Você tá descendo uma pirambeira numa mobilete, sem freio, em direção a um abismo. Aí chega um pessoal e propõe “Vamos botar uma turbina nessa joça!”. É mais ou menos o que tá rolando com a Inteligência Artificial. O mundo tá virado pro lado errado: aumentar a eficiência no percurso só vai nos fazer despencar mais rápido.

Vai vendo: na revista New Yorker tem uma matéria apavorante sobre plástico e microplásticos. Entre a Califórnia e o Havaí surgiu um lixão flutuante com 1,6 milhão de quilômetros quadrados. Uma ilha gigante, maior que o estado do Amazonas, feita de garrafas PET, sacolas de supermercado, potinhos de iogurte, embalagens de miojo, enfim, esses itens realmente essenciais para a subsistência do Homo sapiens.

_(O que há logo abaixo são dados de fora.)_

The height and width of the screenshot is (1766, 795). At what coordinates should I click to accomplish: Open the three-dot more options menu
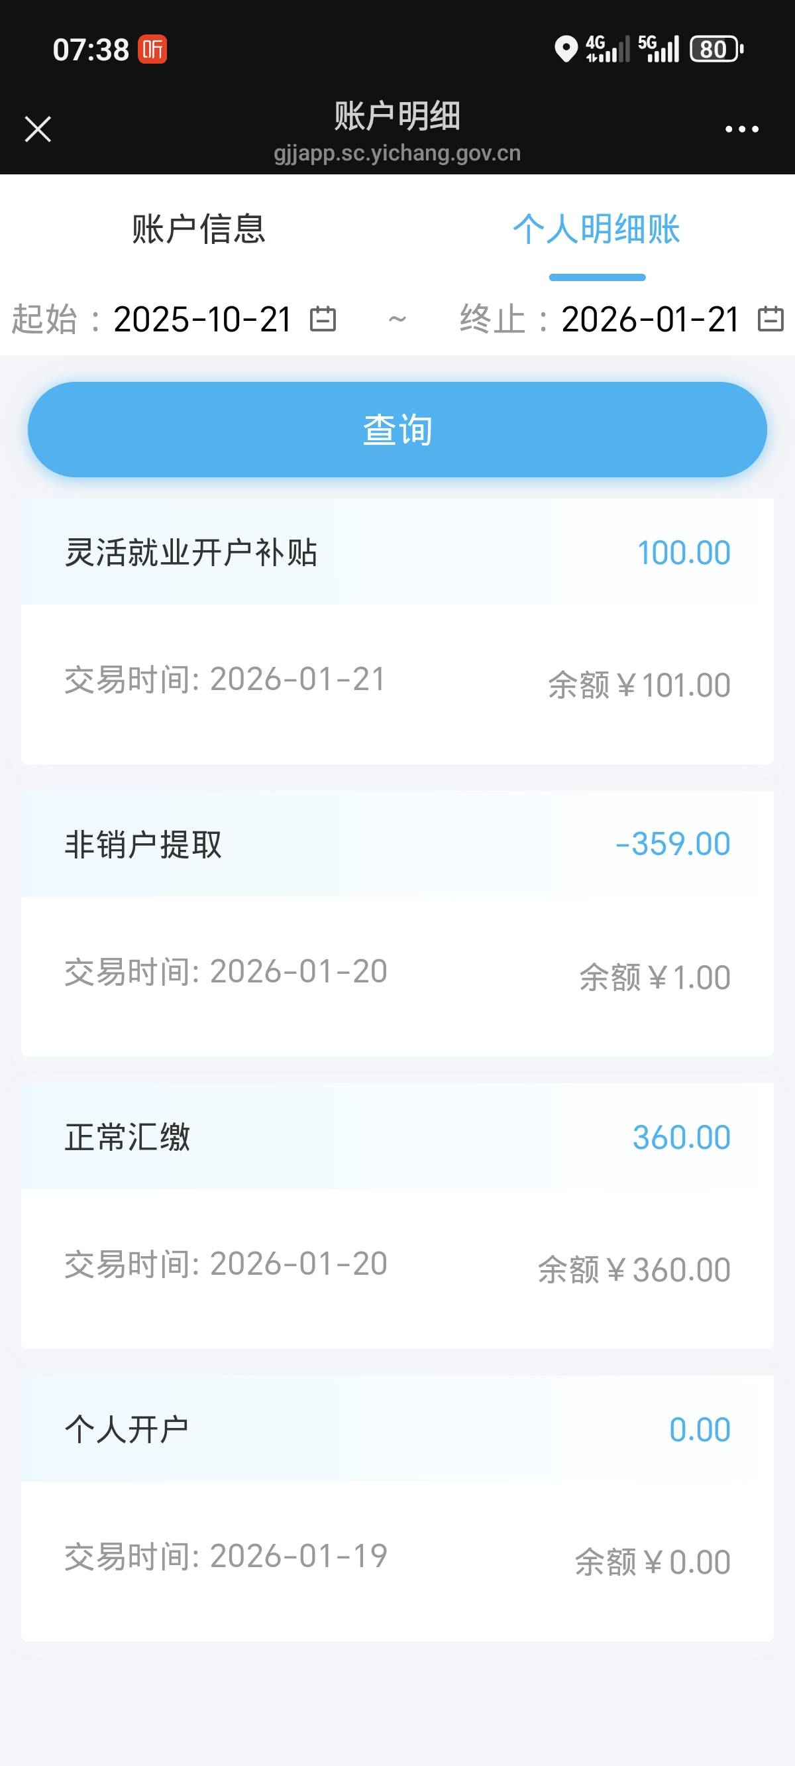(742, 129)
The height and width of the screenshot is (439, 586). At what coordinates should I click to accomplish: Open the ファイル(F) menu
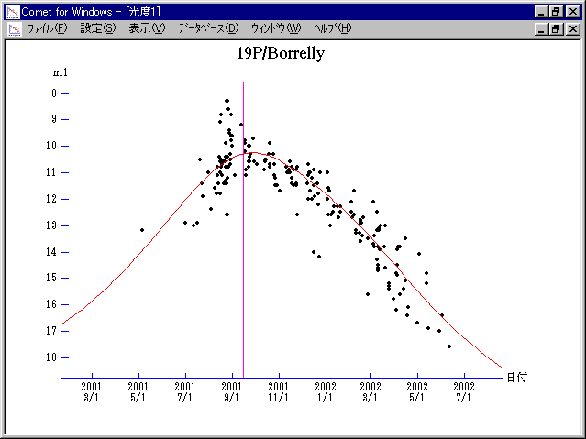pos(47,28)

Saindo do macro e indo pro micro –plástico. O microplástico é um problema sério. Com a passagem do tempo, todos esses cacarecos vão esfarelando, aí a gente os come e os respira, trazendo pro corpo um monte de substâncias cancerígenas. Acharam microplástico no Ártico, na placenta, no leite materno e no mecônio (aquele primeiro cocô do bebê). O atrito dos pneus com o solo faz com que trilhões de partículas sejam lançadas ao ar, todo dia, toda hora. Até as roupas sintéticas que a gente usa (e hoje quase todas são) soltam micro fiapos que acabam indo agasalhar nossos alvéolos.

Vai vendo: na Piauí deste mês tem uma matéria excelente da Consuelo Dieguez sobre a falência das Lojas Americanas. Ou, mais especificamente, sobre o modus operandi dos três empresários que, por décadas, posaram de exemplos do empreendedorismo e da “meritocracia” no Brasil. Segundo a matéria, Lemann, Telles e Sicupira subiram na vida pisando na cabeça dos outros. Compravam empresas, demitiam geral, diminuíam os salários e aumentavam os bônus por resultados. A consequência era uma guerra de todos contra todos que, não raro, ia dar em chute no saco e dedo no olho, i.e., na ilegalidade. Para turbinarem seus números, as empresas do trio achacavam fornecedores e atrasavam pagamentos, davam calotes e fraudavam os resultados. Tony Soprano ficaria orgulhoso. O fato de o Brasil ter feito vista grossa por décadas para esse capitalismo demente mostra o tamanho do buraco em que estamos.

Ouvi uma reportagem na CBN: duzentos refugiados afegãos estavam, fazia meses, presos no aeroporto de Guarulhos. Sem banho. Ficavam imundos, até que alguns voluntários os levassem para se limpar num hotel ali por perto. Houve um surto de sarna. Acabei de dar uma olhada na Amazon: um chuveiro portátil de camping sai por R$ 65,00. Ou seja, com R$ 650,00 você compra dez desses e resolve uma questão humanitária, de saúde pública e de respeito aos direitos humanos.

Eu não fiz uma pesquisa para esta crônica. Estou falando só de notícias que caíram no meu colo. Chegaram por baixo da porta, pelo meu iPad, pelo rádio do carro. O mundo tá muito errado e não precisamos do ChatGPT para resolver nossos problemas. Qualquer vovó interiorana sabe o que deve ser feito. Mas em vez de botarmos a mão na consciência, preferimos acelerar a mobilete ladeira abaixo. A inteligência artificial não vai ser usada para acabar com a miséria ou para alfabetizar as crianças brasileiras, mas para encontrar formas mais eficientes de produzir mais embalagem de miojo para aumentar a ilha de plástico no norte do Pacífico – demitindo o maior número de pessoas possível.